The Kuparuk River Unit lies on the North Slope of Alaska about 40 miles [64 km] west of the Prudhoe Bay Unit, Fig. 1 shows the location of the field, which covers about 1 15,000 acres [46 500 ha]. Oil production currently averages 290 MSTB/D [46 x 10(3) M3/d] with an associated gas production rate of 320 MMscf/D [9.1x10(6) std M3/d]. After fuel usage and limited gas sales, about 240 MMscf/D [6.8 x 106 Std M3/d] of the gas is injected back into the formation. Effective utilization of the injected gas is crucial to the near-term oil rate and long-term oil recovery of the unit.
The Kuparuk reservoir structure is a slightly dipping northwest/southeast-trending anticline at about 6,000 ft [1829 m] subsea. The outline of the field is defined by a stratigraphic pinchout and truncation to the west and south and along the line of an oil/water contact to the east and north.
Two marine sandstone producing intervals are found within the Kuparuk reservoir. Both sands were initially undersaturated at reservoir pressures of about 3,100 psi [21 MPa] and an initial reservoir temperature of 158 degrees F [70 degrees C]. Kuparuk crude oil has an average stock-tank gravity of 24 degrees API [0.91 g/cm3]. oil viscosity is 2 cp [2 mPa - s] at the initial pressure of 3, 1 00 psi [21 MPa], and solution gas is 450 scf/STB [80 std m3/stock-tank m3] at the bubblepoint pressure of 2,950 psi [20 MPa]. The total recoverable reserves for the unit are more than 1,700 MMSTB [270 x 106 stock-tank m3]. The upper sand body, designated Sand C, contains about one-third of the original oil in place (OOIP). It is moderately fractured with an average permeability/thickness, kh, of 4,000 md-ft [ 1200 md - m] and an average porosity of 22 %. The lower sand body, designated Sand A, contains the bulk of the reserves with an average kh of 1,500 md-ft [460 md - m] and an average porosity of 24%. Sand A, which has very few natural fractures, is more continuous than Sand C. The two sands are separated by the nonproductive B interval, which is made up of siltstones, shales, and some sandstones. Fig. 2 is a type log of the sands and Fig. 3 is a field map showing the approximate areal extent of Sands C and A.

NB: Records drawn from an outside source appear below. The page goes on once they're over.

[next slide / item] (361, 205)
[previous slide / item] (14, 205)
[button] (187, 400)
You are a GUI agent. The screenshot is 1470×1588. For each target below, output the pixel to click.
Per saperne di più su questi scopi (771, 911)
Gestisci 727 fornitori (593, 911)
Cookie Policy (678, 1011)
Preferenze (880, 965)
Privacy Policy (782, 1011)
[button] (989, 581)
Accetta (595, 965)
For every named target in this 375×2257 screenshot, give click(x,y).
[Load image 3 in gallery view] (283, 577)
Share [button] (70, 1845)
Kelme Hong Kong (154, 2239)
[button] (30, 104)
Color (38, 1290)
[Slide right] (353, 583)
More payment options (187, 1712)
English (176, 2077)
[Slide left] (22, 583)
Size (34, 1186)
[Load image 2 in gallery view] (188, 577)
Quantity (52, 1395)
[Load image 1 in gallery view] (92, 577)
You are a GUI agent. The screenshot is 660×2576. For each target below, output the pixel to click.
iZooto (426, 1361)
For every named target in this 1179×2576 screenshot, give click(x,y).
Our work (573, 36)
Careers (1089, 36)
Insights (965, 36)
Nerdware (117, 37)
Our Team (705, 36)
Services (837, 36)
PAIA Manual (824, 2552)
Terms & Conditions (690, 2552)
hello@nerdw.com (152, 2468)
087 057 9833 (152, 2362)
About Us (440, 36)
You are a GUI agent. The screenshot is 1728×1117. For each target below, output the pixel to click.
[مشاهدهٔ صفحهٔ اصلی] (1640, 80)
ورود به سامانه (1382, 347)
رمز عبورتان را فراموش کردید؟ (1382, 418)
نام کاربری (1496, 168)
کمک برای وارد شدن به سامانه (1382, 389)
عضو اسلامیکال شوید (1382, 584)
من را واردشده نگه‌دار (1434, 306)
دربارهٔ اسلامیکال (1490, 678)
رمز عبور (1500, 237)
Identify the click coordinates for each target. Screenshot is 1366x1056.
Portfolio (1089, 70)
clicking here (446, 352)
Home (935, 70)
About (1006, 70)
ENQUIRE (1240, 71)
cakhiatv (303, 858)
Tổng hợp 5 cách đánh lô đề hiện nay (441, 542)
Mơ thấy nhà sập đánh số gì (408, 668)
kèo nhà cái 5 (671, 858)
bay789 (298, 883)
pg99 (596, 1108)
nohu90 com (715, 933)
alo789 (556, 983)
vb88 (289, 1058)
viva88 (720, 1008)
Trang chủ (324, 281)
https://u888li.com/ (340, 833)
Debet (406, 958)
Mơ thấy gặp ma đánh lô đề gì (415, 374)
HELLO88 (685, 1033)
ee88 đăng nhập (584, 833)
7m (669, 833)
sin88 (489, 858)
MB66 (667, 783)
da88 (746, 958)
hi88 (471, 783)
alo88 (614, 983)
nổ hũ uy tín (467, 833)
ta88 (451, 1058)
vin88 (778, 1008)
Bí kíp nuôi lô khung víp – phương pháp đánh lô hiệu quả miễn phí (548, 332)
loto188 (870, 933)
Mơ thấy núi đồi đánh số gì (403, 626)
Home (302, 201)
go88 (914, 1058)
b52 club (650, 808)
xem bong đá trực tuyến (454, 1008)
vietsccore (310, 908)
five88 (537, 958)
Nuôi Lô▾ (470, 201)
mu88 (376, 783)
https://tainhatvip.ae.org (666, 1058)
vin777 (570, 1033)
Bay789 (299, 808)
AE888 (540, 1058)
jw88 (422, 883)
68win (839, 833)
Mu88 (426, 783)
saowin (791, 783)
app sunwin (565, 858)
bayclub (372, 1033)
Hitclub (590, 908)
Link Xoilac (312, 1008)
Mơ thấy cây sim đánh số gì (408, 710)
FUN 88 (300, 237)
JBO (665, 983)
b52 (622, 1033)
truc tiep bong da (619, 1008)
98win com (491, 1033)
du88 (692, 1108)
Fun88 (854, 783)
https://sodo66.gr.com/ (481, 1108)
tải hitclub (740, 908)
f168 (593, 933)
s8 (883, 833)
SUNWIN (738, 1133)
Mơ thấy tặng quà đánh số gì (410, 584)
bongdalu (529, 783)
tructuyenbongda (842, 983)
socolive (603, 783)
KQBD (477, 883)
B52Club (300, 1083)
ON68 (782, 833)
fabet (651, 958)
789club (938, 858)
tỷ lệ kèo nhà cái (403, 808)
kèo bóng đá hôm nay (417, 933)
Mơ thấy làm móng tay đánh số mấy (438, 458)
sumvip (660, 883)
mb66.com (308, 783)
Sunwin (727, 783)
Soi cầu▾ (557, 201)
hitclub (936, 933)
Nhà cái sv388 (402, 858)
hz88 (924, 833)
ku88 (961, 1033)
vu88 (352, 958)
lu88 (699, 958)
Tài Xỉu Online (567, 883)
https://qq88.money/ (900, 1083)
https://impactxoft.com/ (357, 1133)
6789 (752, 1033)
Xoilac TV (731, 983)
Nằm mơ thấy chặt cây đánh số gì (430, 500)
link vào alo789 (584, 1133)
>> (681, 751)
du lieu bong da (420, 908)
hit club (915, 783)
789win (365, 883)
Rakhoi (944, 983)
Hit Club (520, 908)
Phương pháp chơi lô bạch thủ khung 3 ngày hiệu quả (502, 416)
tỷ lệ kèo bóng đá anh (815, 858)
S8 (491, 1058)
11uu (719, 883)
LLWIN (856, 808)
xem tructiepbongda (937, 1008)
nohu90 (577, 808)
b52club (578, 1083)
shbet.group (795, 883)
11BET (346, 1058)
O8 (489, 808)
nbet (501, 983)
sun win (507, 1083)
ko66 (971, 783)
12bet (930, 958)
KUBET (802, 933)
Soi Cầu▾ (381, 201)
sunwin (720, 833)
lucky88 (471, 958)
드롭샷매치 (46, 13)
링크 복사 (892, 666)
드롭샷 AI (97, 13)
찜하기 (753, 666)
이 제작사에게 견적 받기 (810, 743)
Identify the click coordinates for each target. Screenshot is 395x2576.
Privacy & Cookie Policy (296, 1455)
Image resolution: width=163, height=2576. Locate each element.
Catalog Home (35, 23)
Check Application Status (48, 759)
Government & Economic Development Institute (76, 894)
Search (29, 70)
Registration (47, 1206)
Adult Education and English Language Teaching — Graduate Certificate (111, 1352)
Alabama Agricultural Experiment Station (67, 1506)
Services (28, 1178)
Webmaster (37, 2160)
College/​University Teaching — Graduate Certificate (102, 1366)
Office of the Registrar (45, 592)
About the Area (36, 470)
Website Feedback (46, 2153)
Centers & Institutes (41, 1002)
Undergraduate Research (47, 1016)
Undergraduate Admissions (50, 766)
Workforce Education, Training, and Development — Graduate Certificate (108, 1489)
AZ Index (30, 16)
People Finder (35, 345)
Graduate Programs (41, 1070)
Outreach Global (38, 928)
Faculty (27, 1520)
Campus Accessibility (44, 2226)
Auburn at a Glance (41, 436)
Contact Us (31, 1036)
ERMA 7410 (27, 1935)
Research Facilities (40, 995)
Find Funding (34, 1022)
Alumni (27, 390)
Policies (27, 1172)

The Kuparuk field began producing in Dec. 1981 under solution-gas drive. Lacking a market for the majority of the produced gas, the unused portion was injected into two areas of Sand C. Thin, relatively horizontal sands and the lack of an original gas cap resulted in early breakthrough of the injected gas. Limited gas-handling facilities dictated that high-WR wells be shut in, deferring oil production from the gas injection areas. To date, more than 500 MMSTB [80 x 106 stock-tank m3] of the OOIP in Sand C has been adversely affected by gas injection. The areal extent of the gas-affected Sand C is depicted by the thin solid lines in Fig. 3. Limiting the expansion and accelerating the blowdown of this gas-affected area is clearly important to maximizing near-term oil rate.
In evaluating the gas-handling problem, alternative projects were considered on five premises: the project must have favorable economics, it must not adversely affect oil reserves, it must be environmentally safe. it must use the gas efficiently, and it must be capable of implementation in a relatively short amount of time. Potential opportunities that satisfied all of these constraints included miscible injection, offsite sales for fuel gas, offsite injection into other horizons, foam injection, and immiscible WAG injection. Although several of these alternatives were ultimately used, this paper deals specifically with immiscible WAG injection.